Troppo bello per esser vero. Almeno da noi. I governi italiani, quale che fosse la maggioranza, si sono ben guardati per anni dal recepire la direttiva di Bruxelles. Nel frattempo agli specializzandi veniva conferita una misera borsa di studio di circa 960 euro mensili, senza alcun riconoscimento di orario, maternità e contributi previdenziali. Quel che è peggio venivano e vengono utilizzati come manovalanza di supporto alle carenze di organico degli ospedali universitari. Invece di assicurare a tempo pieno la loro preparazione in contatto col malato vengono trattati non di rado come «ragazzini di bottega» dai baroni dei nosocomi, utilizzati come infermieri, portantini, attendenti del primario (è capitato a me di constatare di persona come due specializzandi venissero incaricati ogni mattina di presidiare davanti ad un padiglione dell'Umberto I di Roma lo spazio per il parcheggio del loro capo). Spesso la notte sono lasciati soli di guardia, col supporto di un numero di telefono per raggiungere il collega di ruolo in caso di necessità (malgrado il regolamento reciti che il medico in formazione non possa sostituire il personale regolare ed, anzi, la sua attività si debba svolgere con l'assistenza di un tutor).

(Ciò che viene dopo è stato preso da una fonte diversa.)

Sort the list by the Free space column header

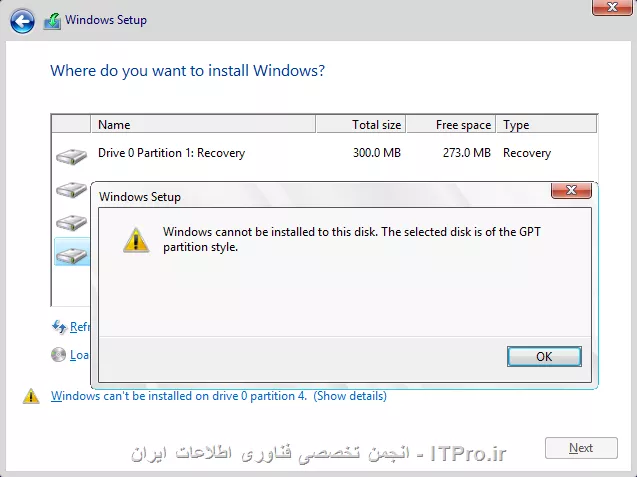[x=451, y=124]
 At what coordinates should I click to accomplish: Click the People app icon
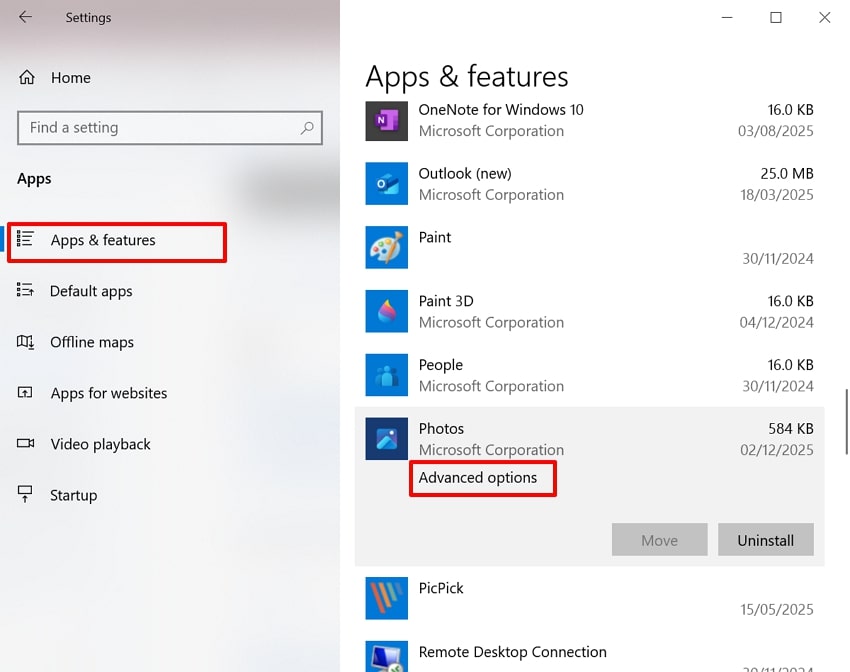[x=386, y=375]
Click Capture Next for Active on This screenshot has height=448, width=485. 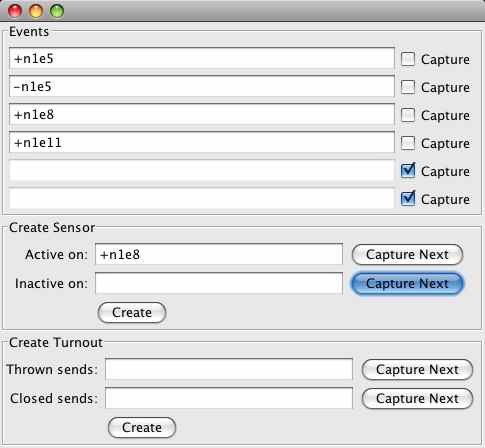[407, 255]
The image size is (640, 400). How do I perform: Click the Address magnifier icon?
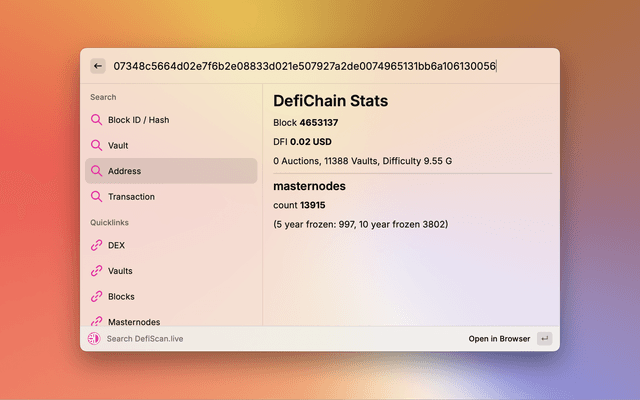point(97,171)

Comunque nel 1999 venne approvata una legge che riconosceva per gli specializzandi il contratto di formazione-lavoro (oggi formazione specialistica), ma, con i tempi della nostra burocrazia, essa è entrata in vigore il primo novembre 2006 e solo nell'agosto del 2007 - ben 16 anni dopo la direttiva europea - sono stati firmati i primi contratti a una parte cospicua (non ancora a tutti) dei 5000 specializzandi dell'ultimo concorso, cui è assicurato uno stipendio di 25.000 euro lordi l'anno. Dopo tanta attesa, viene stappata qualche bottiglia di spumante. Ma, poi, passa un mese, ne passano due, ne sta per scadere il terzo, ma gli interessati non vedono traccia di emolumenti e non è loro stato richiesto neppure un recapito bancario dove versarli.

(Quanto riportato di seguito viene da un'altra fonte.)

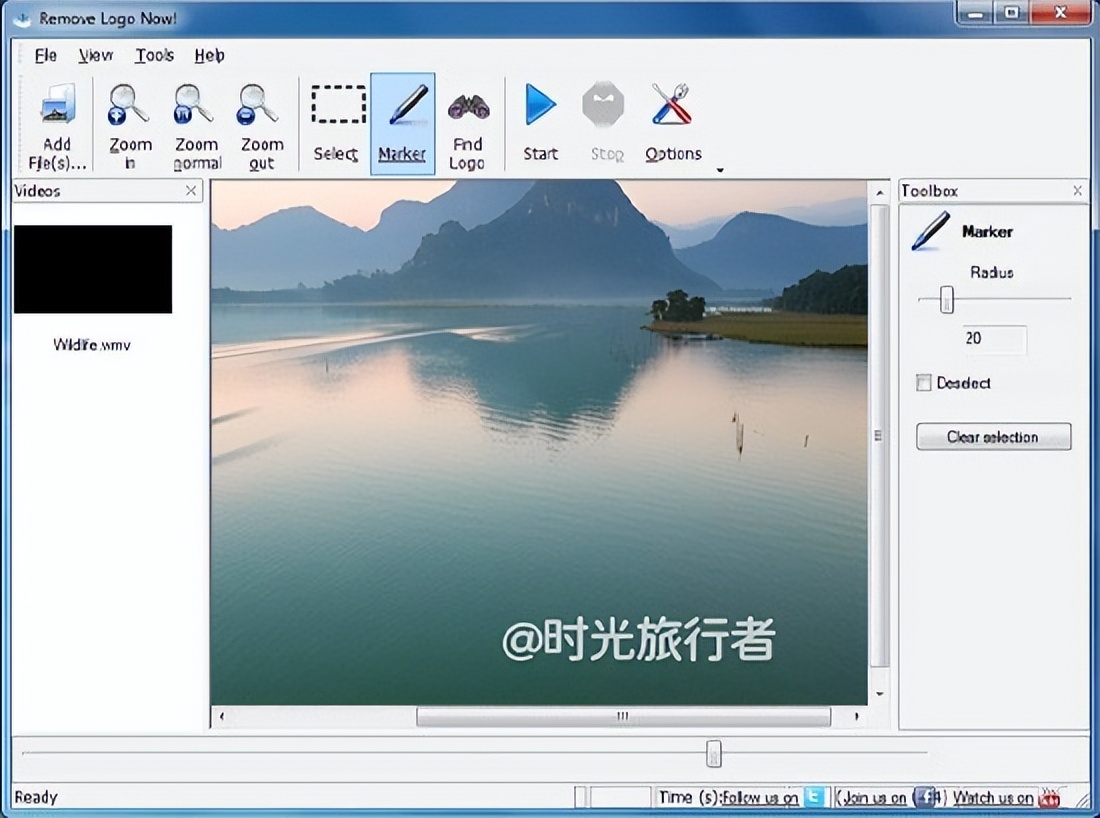Click the Zoom out magnifier icon
Viewport: 1100px width, 818px height.
coord(259,106)
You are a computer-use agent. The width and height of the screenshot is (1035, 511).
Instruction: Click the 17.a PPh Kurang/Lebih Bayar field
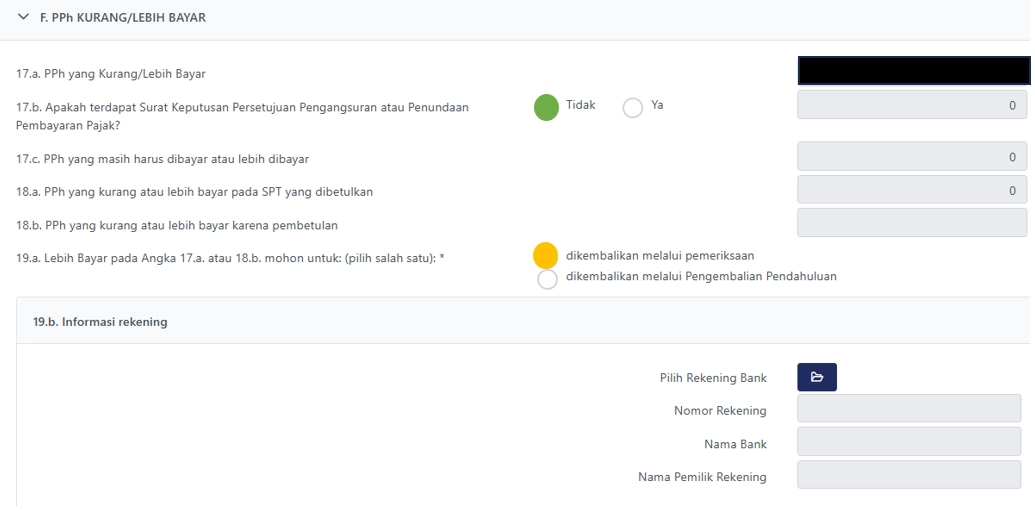click(912, 71)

I motivi di inquietudine non si fermano qui. Quando firmeranno gli altri all'incirca 20.000 specializzandi (la legge riguarda come è naturale tutta la categoria) entrati con i concorsi precedenti e che seguitano a ricevere il misero trattamento di borsisti, di cui nessuno parla? Si incrociano in questa penosa vicenda tutti i «topos» tipici della vulgata politica italiana: la condizione dei giovani, il precariato, la formazione e, infine, l'Europa. Su nessun punto le parole corrispondono ai fatti.